Within the listing, each line that has the string "agent" should be copied.

| Task input |

----

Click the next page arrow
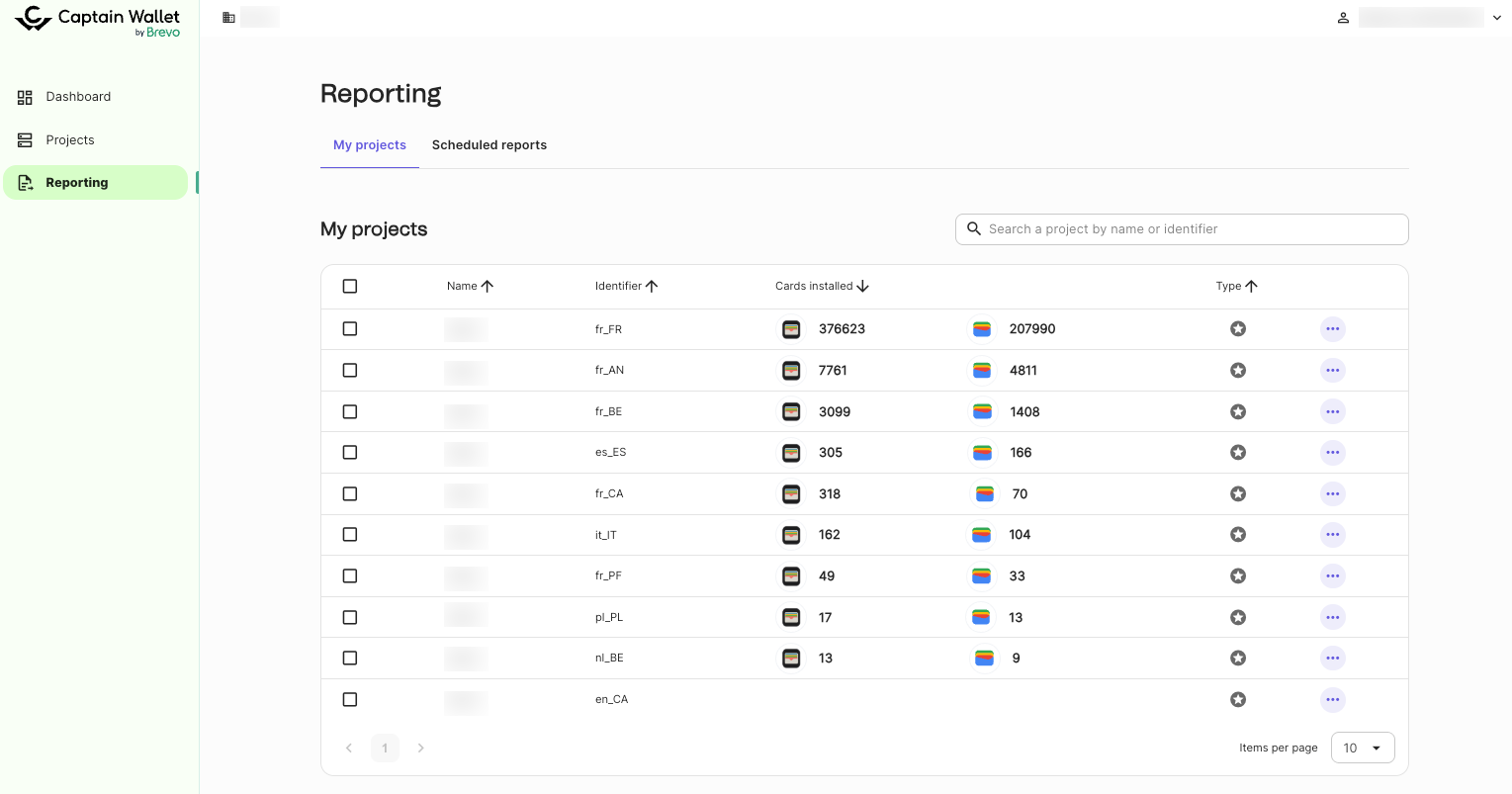 420,749
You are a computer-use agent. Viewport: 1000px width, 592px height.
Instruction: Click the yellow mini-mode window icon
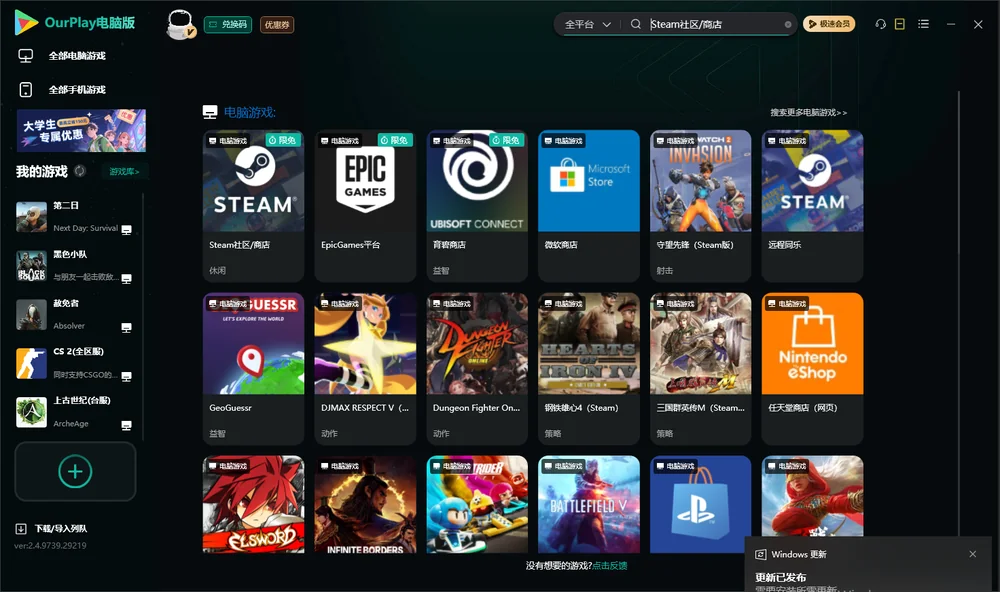[x=899, y=24]
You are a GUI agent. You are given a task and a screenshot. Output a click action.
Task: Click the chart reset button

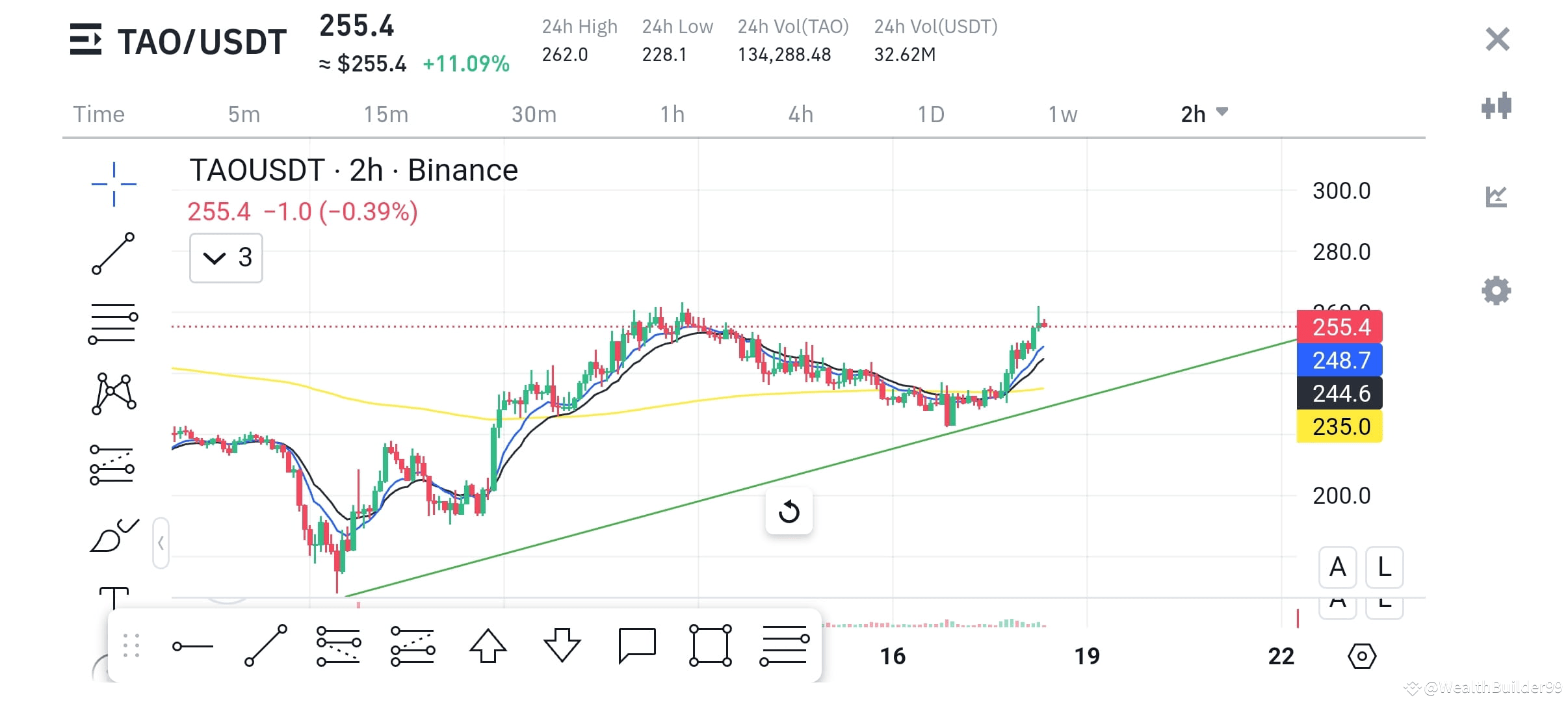[789, 512]
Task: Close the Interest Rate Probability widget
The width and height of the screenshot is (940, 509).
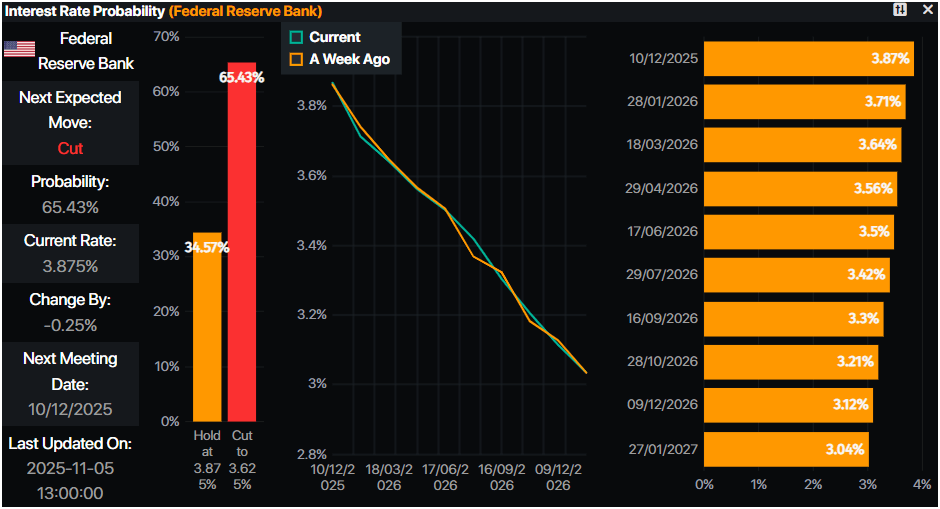Action: click(x=927, y=10)
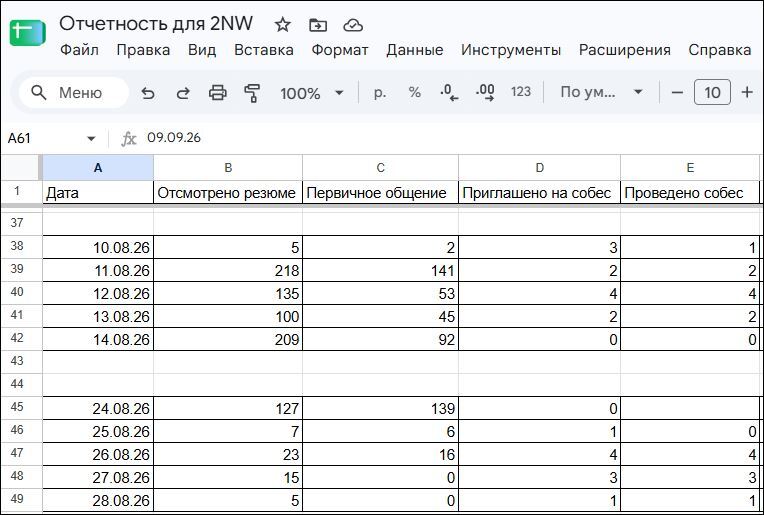The height and width of the screenshot is (515, 764).
Task: Select the Paint format roller icon
Action: 252,93
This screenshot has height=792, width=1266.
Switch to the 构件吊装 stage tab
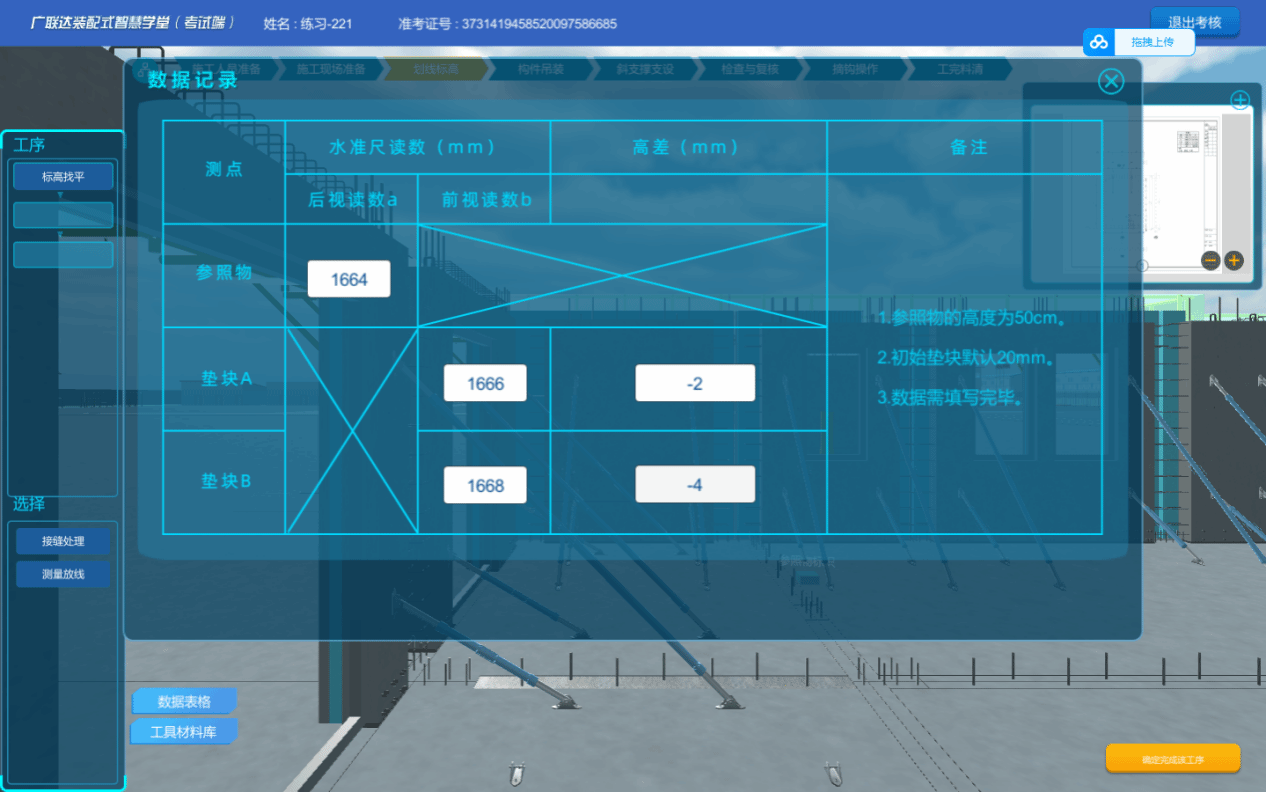(540, 70)
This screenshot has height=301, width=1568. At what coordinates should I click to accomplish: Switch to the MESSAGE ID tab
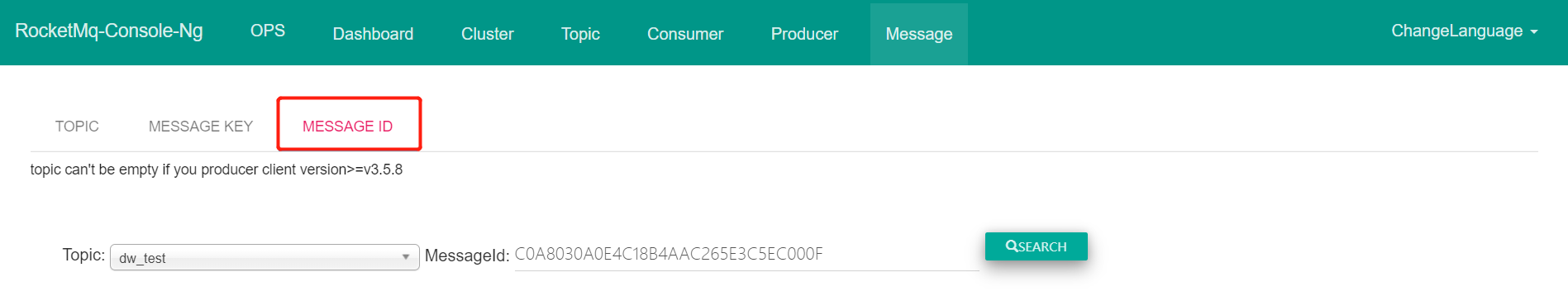point(348,126)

----

| Answer to this problem |
You are a computer-use agent. Viewport: 1000px width, 592px height.
You are a GUI agent. You are given a task and a screenshot. Output a click action.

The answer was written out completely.